Every month, TikTok is being used by 1 billion users across the world. 

That’s ⅓ of Facebook’s but it’s still pretty impressive growth for the platform, considering how long TikTok has been around.

In today’s edition:

  • How Rwanda is supporting urbanisation in Africa
  • Pricepally’s solution
  • Twitter’s crypto push
  • Yellow Card raises $15m


Africa has the fastest urbanisation rate in the world. 

Hold on, let me explain. In the 1950s, only 27 million Africans lived in urban areas. By 2015, that number had grown by 2000%, to 567 million people. No other region has come close, not even Asia, the second-highest region which grew by 760% from 246 million in 1950 to 2.1 billion in 2015

Growth v. Development

This unprecedented growth, however, is a double-edged sword. While it leads to socio-economic and political diversity and development, it also means that more Africans are migrating to urban areas leaving the development of rural areas at an all-time low. 

So even though Africa does have the fastest urbanization rate, it ranks lowest for urbanisation of areas, with only 43% of its regions having some form of urbanization.

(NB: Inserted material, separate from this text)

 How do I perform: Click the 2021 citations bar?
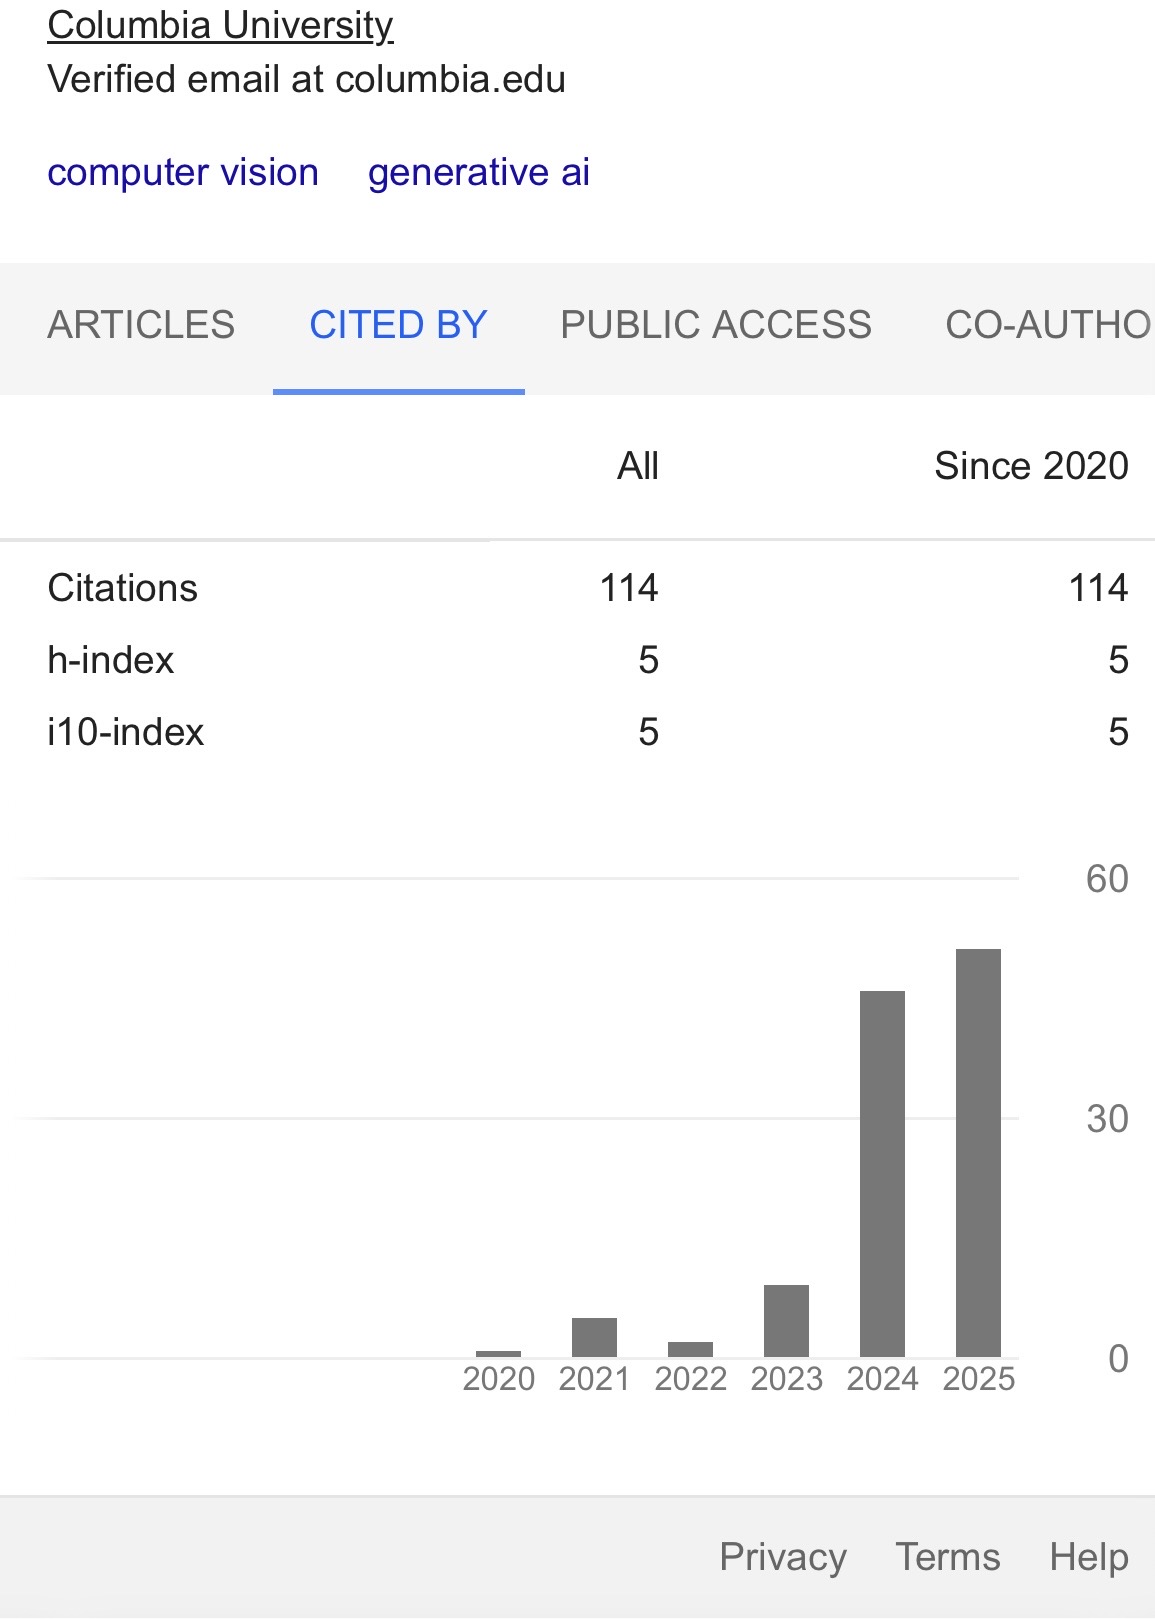tap(594, 1337)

Undoubtedly, the number of people in urbanized areas has grown, but the number of urbanized areas hasn’t increased to match such growth. 

What this means is that there is a dense population in every city chasing after scarce resources. 

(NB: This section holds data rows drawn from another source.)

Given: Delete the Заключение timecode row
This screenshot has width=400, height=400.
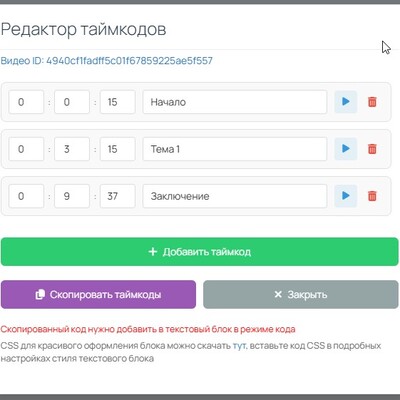Looking at the screenshot, I should point(372,196).
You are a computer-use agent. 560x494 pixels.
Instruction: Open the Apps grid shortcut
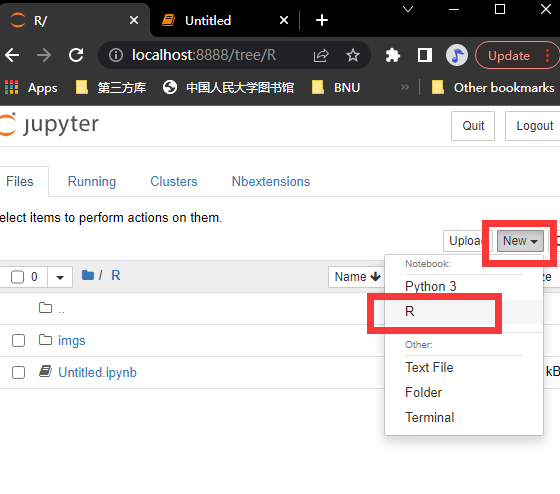coord(31,88)
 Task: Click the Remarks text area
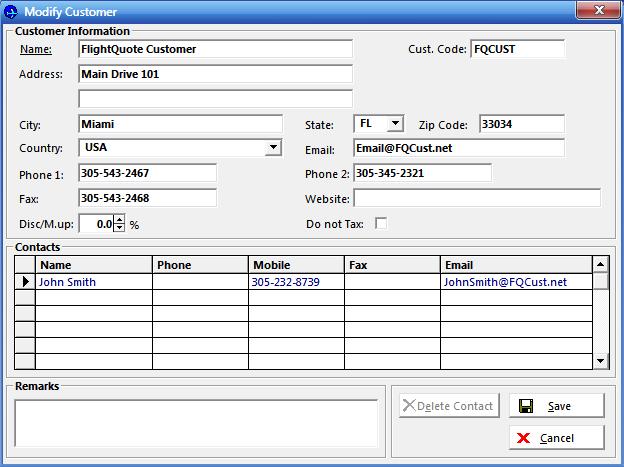click(x=196, y=422)
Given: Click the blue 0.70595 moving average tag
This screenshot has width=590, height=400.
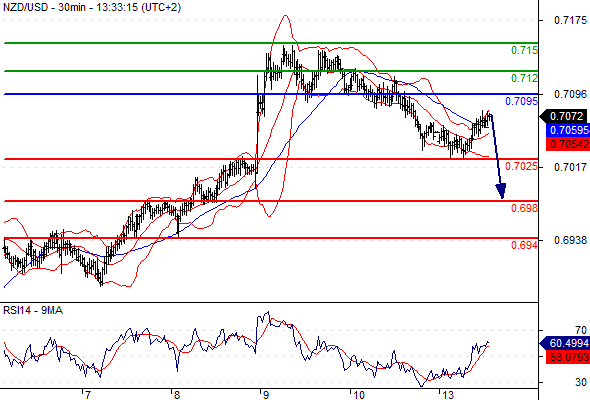Looking at the screenshot, I should [x=567, y=130].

Enter: Rwanda’s Smart City Innovation Programme

Earlier this year, the Rwandan government set out to solve the urbanization problem through an accelerator program. 

In partnership with Deutsche Gesellschaft für Internationale Zusammenarbeit (GIZ), a German development agency, Rwanda launched the Smart City Innovation Programme aimed at supporting thirty (30) African tech start-ups that can boost the potentials of urbanisation while providing sustainable solutions for smart cities and smart housing.

Each of the startups, on selection, mentorship, and training from Volkswagen, Siemens, and ABAN. They’d also get to run live tests for their solutions in Green City Kigali, Rwanda’s flagship smart city. 

Which startups are solving the problem?

Thirty-one (31) startups from twelve African countries were selected from a pool of 300 applicants. 

The list includes Nigeria’s Scrapays with its trash-for-cash initiative, Ghana’s Cofundie which helps home developers crowdfund their projects, and Kenya’s BasiGo, a logistics startup providing bus drivers with electric buses. 

Read more about the selected startups here.


“If the most successful startups in the food industry are using technology to enhance their offerings, why shouldn’t Africa, with its emerging markets, be doing the same?”

Well, some startups are and Pricepally is one of them. 

Cheaper and fresher?

Pricepally is a wholesale food e-commerce startup making fresher, and cheaper food items available to families and individuals by connecting them directly to farmers and wholesalers via its web and app-based platform. 

Launched in 2019, the startup was co-founded by ex-Alibaba founder fellow, Luther Lawoyin, to solve challenges in the food supply space like food wastage, high food prices, and limited access to farm-fresh items. 

It’s even cheaper when you buy in bulk

Pricepally leverages tech by offering buyers access to the platform via web and mobile apps for ios and android users. 

While the platform offers many standard features like an in-app wallet, the most interesting feature is called Pally, a feature that lets users share bulk foodstuffs in small quantities/portions. For example, up to 20 people can share a 50kg basket of tomatoes. 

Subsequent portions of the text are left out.